→ GIVEN TEXT
# Times to cheerish



## born2hunt65 (Jan 22, 2000)

Well while sitting around the house putting off my homework for training I was thinking about the last few weeks and how graet they were. One of the koolest moments this fall was meeting Trout and his wife. What great people. 
Another great time was taking my dog duckman grouse hunting for the first time this fall. What a dog. I chuckle just thinking of him out there wagging that bushy tail with that great big duckman smile scaring off all my birds. Flushing no scaring yes, but he's learning. He did get to retrieve his first bird this fall and is listening to commands pretty darn good now. I guess he makes a better duck/goose dog than a pat dog but he likes to go just the same.
Another great moment was teaching my lil guy how to use his 410 and see that he actually understands whats going on this year. Don't know if I have enough patience to take him out and the dog at the same time tho,lol. Anyway thats a few of my happy times so far this fall. Hows everyone elses fall going so far? 
Happy hunting, Born


----------



## mauso2 (Oct 3, 2000)

Born, Fall is a wonderful time of the year, I just love the turning of the season... As you know I got my first deer this season a 7 Pointer. but I did want to share our puppy experience with you. We have a Choc.Lab puppy approx 9 weeks old. Cute little guy, so my husband Randy is trying to get hime use to feathers... We found some and Randy worked with him and he did real well for the first time, However a couple hours alone in the house and he decided to really fix that bird (Thats right Ate it up) what a sight (still needs alittle bit more work) Enjoy the season....... Terry


----------



## born2hunt65 (Jan 22, 2000)

Terry i know what you mean my dog needs a lil more work too,lol. Congrads on your buck again. Born


----------



## trout (Jan 17, 2000)

→ DIRECTIVES
**1)** Duplicate the hunting forum thread text between "Another great moment" and "(Oct 3, 2000)", inclusive.
**2)** List every username that heads a post in the hunting forum thread.
The listing after the hunting forum thread is separate material.

→ DATASET EXTRACT
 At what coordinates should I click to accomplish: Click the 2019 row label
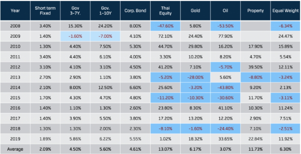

→ PROBLEM SOLUTIONS
**1)**
Another great moment was teaching my lil guy how to use his 410 and see that he actually understands whats going on this year. Don't know if I have enough patience to take him out and the dog at the same time tho,lol. Anyway thats a few of my happy times so far this fall. Hows everyone elses fall going so far? 
Happy hunting, Born


----------



## mauso2 (Oct 3, 2000)

**2)** born2hunt65, mauso2, trout